WHAT YOU NEED TO DO => Reproduce every entry exactly as written.

EXERCISE DATA =>
= = = = = = =

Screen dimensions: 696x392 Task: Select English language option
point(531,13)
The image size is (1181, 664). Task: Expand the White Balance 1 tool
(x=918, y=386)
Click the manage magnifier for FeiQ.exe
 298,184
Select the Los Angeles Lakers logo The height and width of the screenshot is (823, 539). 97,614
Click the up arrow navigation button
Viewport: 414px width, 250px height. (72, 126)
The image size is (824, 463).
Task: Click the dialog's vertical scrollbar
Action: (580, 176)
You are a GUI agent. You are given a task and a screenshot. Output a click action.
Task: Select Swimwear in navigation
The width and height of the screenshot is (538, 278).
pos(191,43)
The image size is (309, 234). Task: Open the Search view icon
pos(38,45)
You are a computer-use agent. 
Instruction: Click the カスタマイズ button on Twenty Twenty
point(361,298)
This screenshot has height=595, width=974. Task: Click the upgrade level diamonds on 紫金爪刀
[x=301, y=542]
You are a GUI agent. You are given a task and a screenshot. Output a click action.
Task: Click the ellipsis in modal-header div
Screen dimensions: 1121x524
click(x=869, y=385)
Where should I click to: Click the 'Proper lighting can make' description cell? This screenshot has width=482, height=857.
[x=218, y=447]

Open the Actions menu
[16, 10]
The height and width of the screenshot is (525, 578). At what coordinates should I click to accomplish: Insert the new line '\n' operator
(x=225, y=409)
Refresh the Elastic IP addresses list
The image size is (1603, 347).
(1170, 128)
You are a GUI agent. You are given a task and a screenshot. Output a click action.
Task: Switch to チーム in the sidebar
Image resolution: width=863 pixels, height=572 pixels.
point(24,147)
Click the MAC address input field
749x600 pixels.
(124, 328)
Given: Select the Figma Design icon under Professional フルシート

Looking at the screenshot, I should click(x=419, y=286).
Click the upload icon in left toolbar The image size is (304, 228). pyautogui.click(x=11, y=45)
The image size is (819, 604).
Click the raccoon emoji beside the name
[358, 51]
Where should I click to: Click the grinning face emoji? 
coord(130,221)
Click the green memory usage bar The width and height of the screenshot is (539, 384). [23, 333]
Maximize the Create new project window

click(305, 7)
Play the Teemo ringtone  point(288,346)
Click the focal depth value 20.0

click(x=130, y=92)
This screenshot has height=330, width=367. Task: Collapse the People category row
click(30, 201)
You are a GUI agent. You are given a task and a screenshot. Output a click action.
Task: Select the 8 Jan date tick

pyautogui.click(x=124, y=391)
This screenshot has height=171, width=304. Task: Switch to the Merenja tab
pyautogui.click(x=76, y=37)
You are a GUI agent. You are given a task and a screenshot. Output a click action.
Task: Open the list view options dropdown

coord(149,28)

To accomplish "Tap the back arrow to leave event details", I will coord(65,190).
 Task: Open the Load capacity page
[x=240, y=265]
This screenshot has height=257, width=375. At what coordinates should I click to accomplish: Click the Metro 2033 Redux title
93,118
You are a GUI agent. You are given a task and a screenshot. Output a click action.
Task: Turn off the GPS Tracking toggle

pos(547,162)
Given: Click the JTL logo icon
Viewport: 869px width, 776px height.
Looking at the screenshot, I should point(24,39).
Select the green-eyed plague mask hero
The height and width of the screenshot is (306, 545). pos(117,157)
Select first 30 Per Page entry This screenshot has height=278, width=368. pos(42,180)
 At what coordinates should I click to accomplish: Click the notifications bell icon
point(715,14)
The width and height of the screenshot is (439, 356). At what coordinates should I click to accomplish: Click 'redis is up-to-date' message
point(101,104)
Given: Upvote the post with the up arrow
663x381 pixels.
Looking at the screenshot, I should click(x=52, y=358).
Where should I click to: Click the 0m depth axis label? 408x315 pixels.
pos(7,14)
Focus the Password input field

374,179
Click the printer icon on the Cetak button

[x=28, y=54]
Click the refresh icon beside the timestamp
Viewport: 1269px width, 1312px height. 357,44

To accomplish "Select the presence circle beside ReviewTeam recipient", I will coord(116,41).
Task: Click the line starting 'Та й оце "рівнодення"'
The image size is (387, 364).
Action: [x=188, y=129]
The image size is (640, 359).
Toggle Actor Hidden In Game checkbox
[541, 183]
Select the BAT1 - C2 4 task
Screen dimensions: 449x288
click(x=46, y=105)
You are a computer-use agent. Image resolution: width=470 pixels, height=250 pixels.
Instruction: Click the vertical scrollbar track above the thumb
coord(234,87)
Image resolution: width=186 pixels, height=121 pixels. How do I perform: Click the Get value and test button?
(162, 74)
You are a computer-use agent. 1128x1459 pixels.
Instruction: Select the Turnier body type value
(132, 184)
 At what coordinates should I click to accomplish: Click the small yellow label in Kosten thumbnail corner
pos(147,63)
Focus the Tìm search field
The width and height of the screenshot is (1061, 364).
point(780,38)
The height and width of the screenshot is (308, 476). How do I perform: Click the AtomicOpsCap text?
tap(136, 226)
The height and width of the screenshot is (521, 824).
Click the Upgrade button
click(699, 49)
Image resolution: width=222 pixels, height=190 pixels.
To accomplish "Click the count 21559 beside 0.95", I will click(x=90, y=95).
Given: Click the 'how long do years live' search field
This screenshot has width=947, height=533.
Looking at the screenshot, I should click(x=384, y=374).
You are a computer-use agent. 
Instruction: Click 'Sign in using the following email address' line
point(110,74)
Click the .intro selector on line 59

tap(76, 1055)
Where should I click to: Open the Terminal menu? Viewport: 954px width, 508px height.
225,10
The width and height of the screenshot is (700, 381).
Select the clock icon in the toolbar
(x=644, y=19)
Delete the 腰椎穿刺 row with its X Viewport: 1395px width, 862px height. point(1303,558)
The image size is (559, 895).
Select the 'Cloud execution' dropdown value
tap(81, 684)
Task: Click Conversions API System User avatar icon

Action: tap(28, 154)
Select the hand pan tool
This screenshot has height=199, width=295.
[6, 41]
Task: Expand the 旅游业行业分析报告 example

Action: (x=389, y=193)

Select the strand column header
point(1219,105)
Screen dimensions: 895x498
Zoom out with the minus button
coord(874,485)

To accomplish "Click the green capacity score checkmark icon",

= = = = = = =

SOLUTION TO THIS PROBLEM =>
Screen dimensions: 696x392 Task: Select English language option
point(531,13)
The image size is (1181, 664). Task: Expand the White Balance 1 tool
(x=918, y=386)
Click the manage magnifier for FeiQ.exe
 298,184
Select the Los Angeles Lakers logo The height and width of the screenshot is (823, 539). 97,614
Click the up arrow navigation button
Viewport: 414px width, 250px height. (72, 126)
The image size is (824, 463).
Task: Click the dialog's vertical scrollbar
Action: (580, 176)
You are a GUI agent. You are given a task and a screenshot. Output a click action.
Task: Select Swimwear in navigation
The width and height of the screenshot is (538, 278).
pos(191,43)
The image size is (309, 234). Task: Open the Search view icon
pos(38,45)
You are a computer-use agent. 
Instruction: Click the カスタマイズ button on Twenty Twenty
point(361,298)
This screenshot has height=595, width=974. Task: Click the upgrade level diamonds on 紫金爪刀
[x=301, y=542]
You are a GUI agent. You are given a task and a screenshot. Output a click action.
Task: Click the ellipsis in modal-header div
Screen dimensions: 1121x524
click(x=869, y=385)
Where should I click to: Click the 'Proper lighting can make' description cell? This screenshot has width=482, height=857.
[x=218, y=447]

Open the Actions menu
[16, 10]
The height and width of the screenshot is (525, 578). At what coordinates should I click to accomplish: Insert the new line '\n' operator
(x=225, y=409)
Refresh the Elastic IP addresses list
The image size is (1603, 347).
(1170, 128)
You are a GUI agent. You are given a task and a screenshot. Output a click action.
Task: Switch to チーム in the sidebar
Image resolution: width=863 pixels, height=572 pixels.
point(24,147)
Click the MAC address input field
749x600 pixels.
(124, 328)
Given: Select the Figma Design icon under Professional フルシート

Looking at the screenshot, I should click(x=419, y=286).
Click the upload icon in left toolbar The image size is (304, 228). pyautogui.click(x=11, y=45)
The image size is (819, 604).
Click the raccoon emoji beside the name
[358, 51]
Where should I click to: Click the grinning face emoji? 
coord(130,221)
Click the green memory usage bar The width and height of the screenshot is (539, 384). [23, 333]
Maximize the Create new project window

click(305, 7)
Play the Teemo ringtone  point(288,346)
Click the focal depth value 20.0

click(x=130, y=92)
This screenshot has height=330, width=367. Task: Collapse the People category row
click(30, 201)
You are a GUI agent. You are given a task and a screenshot. Output a click action.
Task: Select the 8 Jan date tick

pyautogui.click(x=124, y=391)
This screenshot has height=171, width=304. Task: Switch to the Merenja tab
pyautogui.click(x=76, y=37)
You are a GUI agent. You are given a task and a screenshot. Output a click action.
Task: Open the list view options dropdown

coord(149,28)

To accomplish "Tap the back arrow to leave event details", I will coord(65,190).
 Task: Open the Load capacity page
[x=240, y=265]
This screenshot has height=257, width=375. At what coordinates should I click to accomplish: Click the Metro 2033 Redux title
93,118
You are a GUI agent. You are given a task and a screenshot. Output a click action.
Task: Turn off the GPS Tracking toggle

pos(547,162)
Given: Click the JTL logo icon
Viewport: 869px width, 776px height.
Looking at the screenshot, I should point(24,39).
Select the green-eyed plague mask hero
The height and width of the screenshot is (306, 545). pos(117,157)
Select first 30 Per Page entry This screenshot has height=278, width=368. pos(42,180)
 At what coordinates should I click to accomplish: Click the notifications bell icon
point(715,14)
The width and height of the screenshot is (439, 356). At what coordinates should I click to accomplish: Click 'redis is up-to-date' message
point(101,104)
Given: Upvote the post with the up arrow
663x381 pixels.
Looking at the screenshot, I should click(x=52, y=358).
Where should I click to: Click the 0m depth axis label? 408x315 pixels.
pos(7,14)
Focus the Password input field

374,179
Click the printer icon on the Cetak button

[x=28, y=54]
Click the refresh icon beside the timestamp
Viewport: 1269px width, 1312px height. 357,44

To accomplish "Select the presence circle beside ReviewTeam recipient", I will coord(116,41).
Task: Click the line starting 'Та й оце "рівнодення"'
The image size is (387, 364).
Action: [x=188, y=129]
The image size is (640, 359).
Toggle Actor Hidden In Game checkbox
[541, 183]
Select the BAT1 - C2 4 task
Screen dimensions: 449x288
click(x=46, y=105)
You are a computer-use agent. Image resolution: width=470 pixels, height=250 pixels.
Instruction: Click the vertical scrollbar track above the thumb
coord(234,87)
Image resolution: width=186 pixels, height=121 pixels. How do I perform: Click the Get value and test button?
(162, 74)
You are a computer-use agent. 1128x1459 pixels.
Instruction: Select the Turnier body type value
(132, 184)
 At what coordinates should I click to accomplish: Click the small yellow label in Kosten thumbnail corner
pos(147,63)
Focus the Tìm search field
The width and height of the screenshot is (1061, 364).
point(780,38)
The height and width of the screenshot is (308, 476). How do I perform: Click the AtomicOpsCap text?
tap(136, 226)
The height and width of the screenshot is (521, 824).
Click the Upgrade button
click(699, 49)
Image resolution: width=222 pixels, height=190 pixels.
To accomplish "Click the count 21559 beside 0.95", I will click(x=90, y=95).
Given: Click the 'how long do years live' search field
This screenshot has width=947, height=533.
Looking at the screenshot, I should click(x=384, y=374).
You are a computer-use agent. 
Instruction: Click 'Sign in using the following email address' line
point(110,74)
Click the .intro selector on line 59

tap(76, 1055)
Where should I click to: Open the Terminal menu? Viewport: 954px width, 508px height.
225,10
The width and height of the screenshot is (700, 381).
Select the clock icon in the toolbar
(x=644, y=19)
Delete the 腰椎穿刺 row with its X Viewport: 1395px width, 862px height. point(1303,558)
The image size is (559, 895).
Select the 'Cloud execution' dropdown value
tap(81, 684)
Task: Click Conversions API System User avatar icon

Action: tap(28, 154)
Select the hand pan tool
This screenshot has height=199, width=295.
[6, 41]
Task: Expand the 旅游业行业分析报告 example

Action: (x=389, y=193)

Select the strand column header
point(1219,105)
Screen dimensions: 895x498
Zoom out with the minus button
coord(874,485)

To accomplish "Click the green capacity score checkmark icon",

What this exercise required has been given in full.